Published by University of Alabama Press, 2017, viii, 164 pp.
Photo, right: NAACP Attorneys Jack Greenberg, Constance Baker Motley and Thurgood Marshall; Jack Greenberg, left, replaced Marshall as chief counsel of the NAACP Inc. Fund when Marshall became a federal appeals court judge in 1961. (Credit: NAACP Legal Defense Fund and Educational Fund, Inc.)
Constance Baker Motley was the first black woman to be appointed as a federal judge. But it was what she did before becoming a judge that warrants this biography. For twenty years she was on the front line of the legal assault on segregation, arguing dozens of cases as the only female attorney on the staff of the NAACP Legal Defense and Education Fund (aka Inc. Fund)

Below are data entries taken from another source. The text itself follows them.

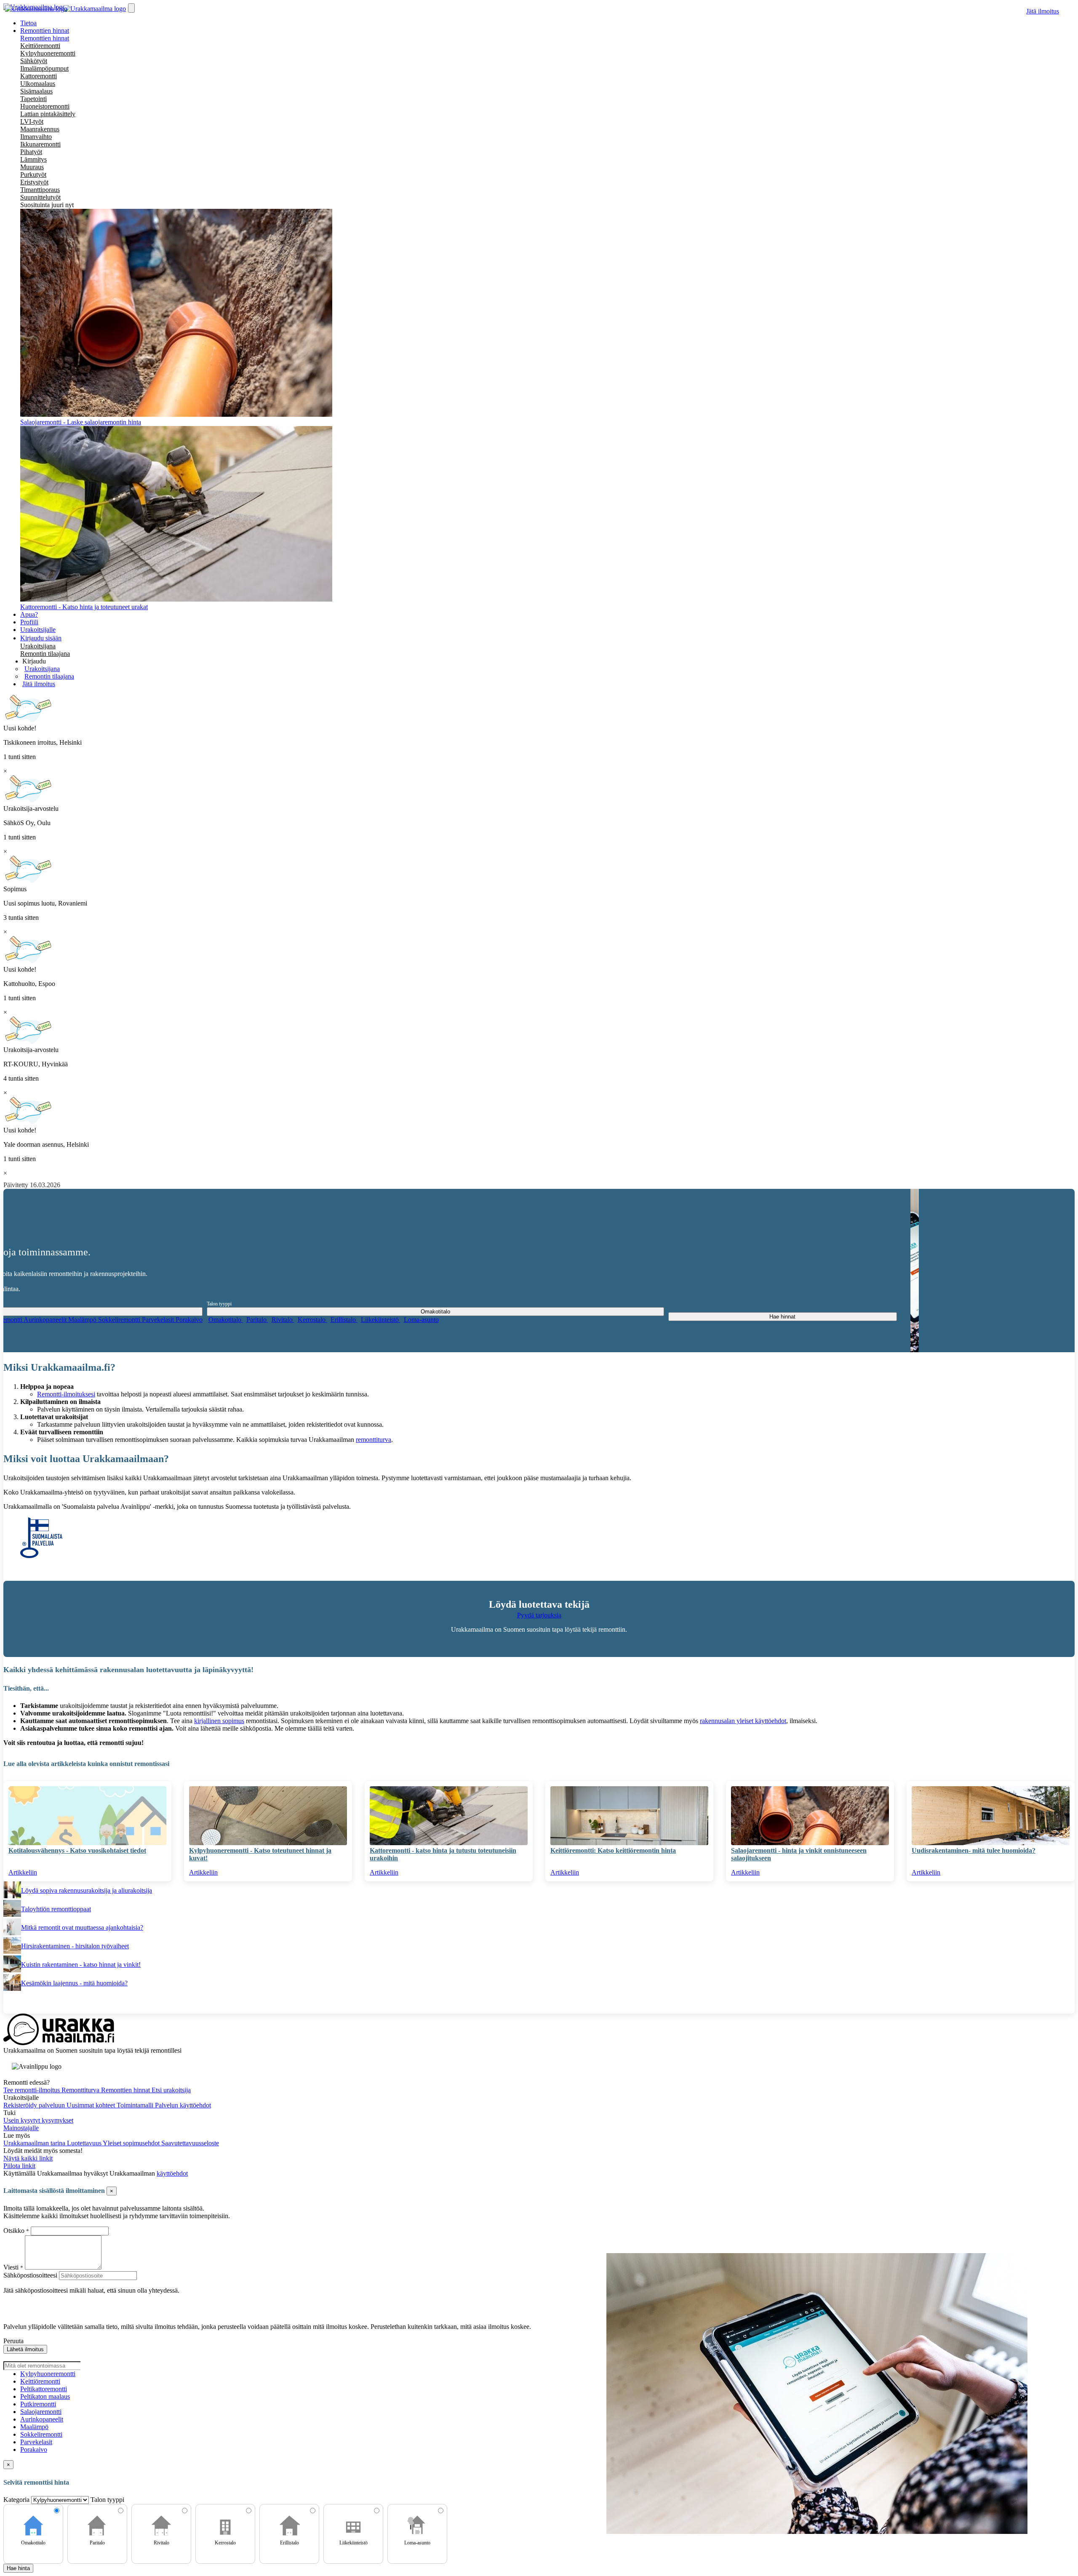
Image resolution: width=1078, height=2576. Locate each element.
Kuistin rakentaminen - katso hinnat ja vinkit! (81, 1964)
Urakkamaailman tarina (35, 2143)
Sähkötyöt (33, 60)
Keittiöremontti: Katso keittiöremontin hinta (613, 1850)
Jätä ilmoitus (1042, 11)
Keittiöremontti (40, 45)
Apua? (29, 614)
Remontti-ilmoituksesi (66, 1394)
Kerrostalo (312, 1319)
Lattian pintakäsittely (47, 113)
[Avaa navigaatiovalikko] (131, 8)
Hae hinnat (782, 1316)
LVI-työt (31, 121)
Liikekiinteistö (380, 1319)
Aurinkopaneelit (46, 1319)
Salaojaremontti (40, 2411)
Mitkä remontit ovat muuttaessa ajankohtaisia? (82, 1927)
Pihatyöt (31, 151)
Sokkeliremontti (120, 1319)
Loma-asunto (421, 1319)
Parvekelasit (159, 1319)
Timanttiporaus (40, 189)
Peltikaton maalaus (45, 2396)
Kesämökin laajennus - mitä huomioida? (74, 1983)
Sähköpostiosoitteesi (30, 2275)
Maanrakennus (39, 129)
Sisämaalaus (36, 91)
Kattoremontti (38, 76)
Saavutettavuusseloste (190, 2143)
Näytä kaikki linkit (28, 2158)
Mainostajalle (21, 2127)
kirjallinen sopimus (219, 1720)
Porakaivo (189, 1319)
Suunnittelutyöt (40, 197)
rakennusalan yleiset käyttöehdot (743, 1720)
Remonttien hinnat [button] (44, 30)
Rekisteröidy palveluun (35, 2105)
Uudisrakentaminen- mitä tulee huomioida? (973, 1850)
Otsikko (14, 2230)
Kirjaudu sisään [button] (40, 638)
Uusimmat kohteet (92, 2105)
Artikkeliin (22, 1872)
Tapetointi (33, 98)
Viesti (11, 2267)
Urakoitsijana (38, 646)
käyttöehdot (172, 2173)
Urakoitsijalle (38, 629)
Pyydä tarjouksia (539, 1615)
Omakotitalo (225, 1319)
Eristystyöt (34, 182)
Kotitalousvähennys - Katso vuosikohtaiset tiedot (77, 1850)
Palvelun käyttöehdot (183, 2105)
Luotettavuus (85, 2143)
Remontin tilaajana (45, 653)
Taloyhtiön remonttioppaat (56, 1909)
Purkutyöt (33, 174)
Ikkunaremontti (40, 144)
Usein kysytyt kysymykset (38, 2120)
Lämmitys (33, 159)
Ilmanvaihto (36, 136)
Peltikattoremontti (43, 2388)
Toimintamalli (136, 2105)
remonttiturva (373, 1439)
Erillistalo (344, 1319)
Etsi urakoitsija (171, 2090)
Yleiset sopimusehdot (132, 2143)
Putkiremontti (38, 2404)
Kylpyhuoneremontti (47, 53)
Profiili (29, 622)
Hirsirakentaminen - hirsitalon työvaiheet (75, 1946)
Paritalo (257, 1319)
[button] (34, 661)
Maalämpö (83, 1319)
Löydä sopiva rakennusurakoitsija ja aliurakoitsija (86, 1890)
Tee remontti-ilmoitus (32, 2090)
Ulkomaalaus (37, 83)
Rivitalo (283, 1319)
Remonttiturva (81, 2090)
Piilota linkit (19, 2165)
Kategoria (17, 2499)
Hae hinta (18, 2568)
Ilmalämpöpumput (44, 68)
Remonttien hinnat (44, 38)
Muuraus (32, 166)
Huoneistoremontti (44, 106)
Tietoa (28, 23)
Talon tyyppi (219, 1304)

Born in Connecticut in 1921, Connie Baker was the ninth of 12 children of West Indian immigrants. A top student, she decided at an early age that she wanted to be a lawyer, but couldn’t find the money for college, let alone law school. That problem was solved when she impressed the first of two important male mentors, a white philanthropist who paid her way through private college and Columbia Law School.
Her second mentor was Thurgood Marshall, who hired her as a law clerk while she was still a student. After law school he put her on the Inc. Fund staff, where she stayed for twenty years.
The other important man in her life was her husband, Joel Motley Jr. whom she met in law school and married soon after graduation. He was way ahead of his time in being a supportive husband and active father married to a woman in an important job who traveled a great deal.
This was most fortunate, because her boss, Thurgood Marshall, frequently sent her South to argue cases in the federal district courts. He thought women were less likely to be physically attacked than the men. In the South CBM was constantly surrounded by bodyguards, and still had some scary experiences. She also had to live and work within its segregated society while fighting it in court.
In those days the South’s segregated institutions provided few places for traveling blacks to sleep at night so they often stayed in private homes. For this, it was handy to have a local member of the NAACP. The few black attorneys in the Southern states often were CBM’s hosts, as well as co-counsel in order to meet the requirement that a member of a state’s bar be on the case. Either the author or the Inc. Fund didn’t seem to know about The Negro Motorist Green Book, a guide for black travelers to places where they could eat, sleep and shop.